# FloGirl wants a snake



## FloGirl (Jan 12, 2013)

So FloGirl is new to the site and looking for her first snake but in unsure what she actually wants, so has come to RFUK to ask its lovely members for suggestions.
FloGirl has no experience with snakes so she will want something that is small, easy to look after and something she can actually hold. FloGirl will also need advise on heating, house size and feeding requirements for any suggested snakes.
FloGirl is only 15 and so she only has £10 a week to look after the snake and is unsure if this is even enough? How much does a snake cost to look after?

FloGirl looks forward to any suggestions and advice you have to offer and thanks you in advance..


----------



## mstypical (Feb 16, 2011)

FloGirl said:


> So FloGirl is new to the site and looking for her first snake but in unsure what she actually wants, so has come to RFUK to ask its lovely members for suggestions.
> FloGirl has no experience with snakes so she will want something that is small, easy to look after and something she can actually hold. FloGirl will also need advise on heating, house size and feeding requirements for any suggested snakes.
> FloGirl is only 15 and so she only has £10 a week to look after the snake and is unsure if this is even enough? How much does a snake cost to look after?
> 
> FloGirl looks forward to any suggestions and advice you have to offer and thanks you in advance..


How much do you have to buy the snake and equipment?


----------



## FloGirl (Jan 12, 2013)

Hi mstypical, FloGirl has about £300 that she has saved up


----------



## mstypical (Feb 16, 2011)

FloGirl said:


> Hi mstypical, FloGirl has about £300 that she has saved up


Are you referring to yourself when you say FloGirl? :lol2:

What made you want a snake? The reasons might help people make suggestions.


----------



## Purple_D (Jan 18, 2009)

Flogirl needs to do some research then come back with a few questions about species she likes:2thumb:


----------



## LarkaDawg (Aug 2, 2011)

:welcome:

Snakes are pretty cheap to take care of, I mean it's only like £1 ish per week to feed a snake. And your parents would be paying the electricity bills.
Lots of people say get a 'beginner' snake, something easy to take care of like a corn snake for example (excellent pets by the way). But in reality its better to get something you like rather than buy an easy pet and get bored of it because its not what you really wanted.

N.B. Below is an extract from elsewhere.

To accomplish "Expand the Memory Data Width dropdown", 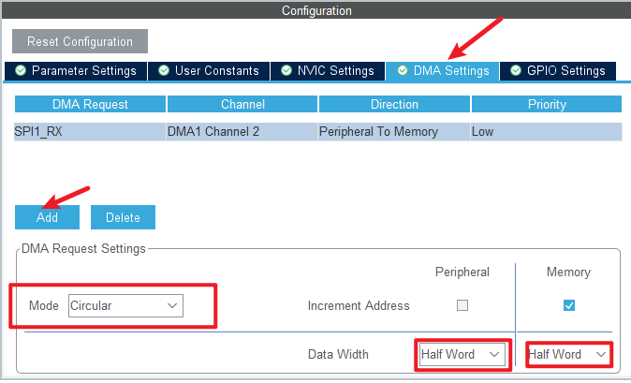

Corn Snake: 3-6ft, 3x2x2 vivarium when adult, lots of pretty colours, readily available and cheap. Very active and like to spend time roaming around their vivarium, easy to handle except they can be a little skittish when babies, and most of them are like living dustbins when it comes to food. Usually pretty tame, and rarely bite, but if you get a biter, it doesn't hurt anyway : victory:

I'm 15 too, and my name is Florence. Are you my secret clone? :gasp: :lol2:


----------



## FloGirl (Jan 12, 2013)

Purple_D said:


> Flogirl needs to do some research then come back with a few questions about species she likes:2thumb:



Ohh, FloGirl will be doing some research but get confused as she has found most websites say different things. FloGirl had wanted a royal python until she read they are hard to feed so is now unsure.


LarkaDawg said:


> :welcome:
> 
> Snakes are pretty cheap to take care of, I mean it's only like £1 ish per week to feed a snake. And your parents would be paying the electricity bills.
> Lots of people say get a 'beginner' snake, something easy to take care of like a corn snake for example (excellent pets by the way). But in reality its better to get something you like rather than buy an easy pet and get bored of it because its not what you really wanted.
> ...


Hi flo, FloGirl agrees she should get a snake she really wants, corn snakes are another choice FloGirl was thinking of so she will look at their care.

FloGirl was adopted as a baby and has no idea where she came from so could very likely be a clone from a science experiment :blush:


----------



## ziggythecrestie2012 (Dec 29, 2012)

Corn snakes are very good snakes to keep.


----------



## Drayvan (Jul 7, 2010)

FloGirl said:


> FloGirl had wanted a royal python until she read they are hard to feed so is now unsure.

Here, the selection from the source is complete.